The Gentleman hissed at the Queen, “Stop him! He is destroying everything.”


A tree of golden apples fell to the ground, replaced by a pine that reached to the sky.


The Queen pulled out a dagger and sliced through the palm of her hand. She flung the blood upon the ten remaining Ladies.


“He may have been able to stop two, but how does he deal with ten?”


The wolves leapt and the Woodcutter stopped his work.

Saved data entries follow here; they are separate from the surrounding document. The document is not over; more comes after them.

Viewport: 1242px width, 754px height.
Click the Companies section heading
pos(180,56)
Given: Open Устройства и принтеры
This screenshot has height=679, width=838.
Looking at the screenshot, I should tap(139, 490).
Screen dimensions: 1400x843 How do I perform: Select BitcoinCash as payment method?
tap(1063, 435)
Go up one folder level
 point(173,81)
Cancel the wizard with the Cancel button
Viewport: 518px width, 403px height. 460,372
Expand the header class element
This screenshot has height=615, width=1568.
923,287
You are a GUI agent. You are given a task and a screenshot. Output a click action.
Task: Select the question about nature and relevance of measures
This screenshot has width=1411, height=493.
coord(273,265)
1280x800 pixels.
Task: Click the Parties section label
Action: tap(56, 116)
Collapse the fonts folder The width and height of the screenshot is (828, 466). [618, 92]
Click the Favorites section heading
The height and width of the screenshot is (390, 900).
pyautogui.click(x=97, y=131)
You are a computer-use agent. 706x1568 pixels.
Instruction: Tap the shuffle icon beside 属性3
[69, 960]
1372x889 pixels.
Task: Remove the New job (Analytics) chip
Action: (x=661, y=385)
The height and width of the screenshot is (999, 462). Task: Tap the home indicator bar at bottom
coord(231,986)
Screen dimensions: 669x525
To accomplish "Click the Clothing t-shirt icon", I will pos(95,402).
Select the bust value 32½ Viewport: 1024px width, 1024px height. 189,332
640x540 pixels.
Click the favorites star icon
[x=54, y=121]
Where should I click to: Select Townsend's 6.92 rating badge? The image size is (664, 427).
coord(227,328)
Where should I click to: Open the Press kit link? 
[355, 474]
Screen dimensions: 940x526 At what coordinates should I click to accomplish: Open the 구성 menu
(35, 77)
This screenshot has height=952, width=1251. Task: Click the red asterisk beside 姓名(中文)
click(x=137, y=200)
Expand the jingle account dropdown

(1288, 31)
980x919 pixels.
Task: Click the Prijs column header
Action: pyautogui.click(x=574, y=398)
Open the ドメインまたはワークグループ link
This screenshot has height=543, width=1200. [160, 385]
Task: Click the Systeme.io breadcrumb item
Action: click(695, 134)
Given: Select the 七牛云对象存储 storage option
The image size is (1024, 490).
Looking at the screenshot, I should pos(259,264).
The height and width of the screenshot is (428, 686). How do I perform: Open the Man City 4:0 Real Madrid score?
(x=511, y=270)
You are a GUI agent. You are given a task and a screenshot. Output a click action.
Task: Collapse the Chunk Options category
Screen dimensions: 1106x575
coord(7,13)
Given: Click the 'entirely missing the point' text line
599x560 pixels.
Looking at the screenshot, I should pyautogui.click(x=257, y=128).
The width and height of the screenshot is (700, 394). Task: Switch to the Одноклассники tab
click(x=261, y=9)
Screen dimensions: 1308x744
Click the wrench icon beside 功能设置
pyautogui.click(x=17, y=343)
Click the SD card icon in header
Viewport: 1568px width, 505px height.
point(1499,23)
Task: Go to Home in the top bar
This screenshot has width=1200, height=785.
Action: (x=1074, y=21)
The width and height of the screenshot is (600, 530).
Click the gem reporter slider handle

Flashing, his ax fell upon them. Snarling and snapping, the wolves tried to fight past an invisible wall that somehow transformed them from animals back to human.


Two slipped by.


The Woodcutter saw them through the corner of his eye, but his ax was deeply buried in the pelt of one of the girls.


He spun, trying to get to them.


He watched as the wolves raced to the child.


The child with small hands.


The child with blonde curls.


Blonde curls covered by a red cap.


The small body swathed in the red cape.


The child with flowers she picked within the groves of his Wood.


Always too late.


Always too late to save the child.


His legs stretched.


He raced.


It was as if time had stopped in the widening of the small girl’s eyes.


The wolves leapt.


And Little Red Riding Hood threw back the hood of her cape.


With her other hand, she threw the flowers she held at the wolves.


And where the tiny petals touched, the enchantment fell away.


The wolves were replaced by two more bewildered girls with no memory of how they came to the Wood.


The Woodcutter turned and sliced through another wolf as she flew towards the house.


The Queen screamed in frustration.


The Woodcutter felt the anger of the forest return with each cut to the enchantment, he felt it with each blow of his father’s ax. He felt it and continued to cut…


And then he felt the Gathering.


The power of the Wood was no longer sealed.


The fae had returned.


They streamed in through the dimensional slashes to reclaim that which was not willfully given.


They streamed in with the anger and malice of an ancient race that laughed at the struggles of mortals.


They were the race that had graciously allowed mortals to live.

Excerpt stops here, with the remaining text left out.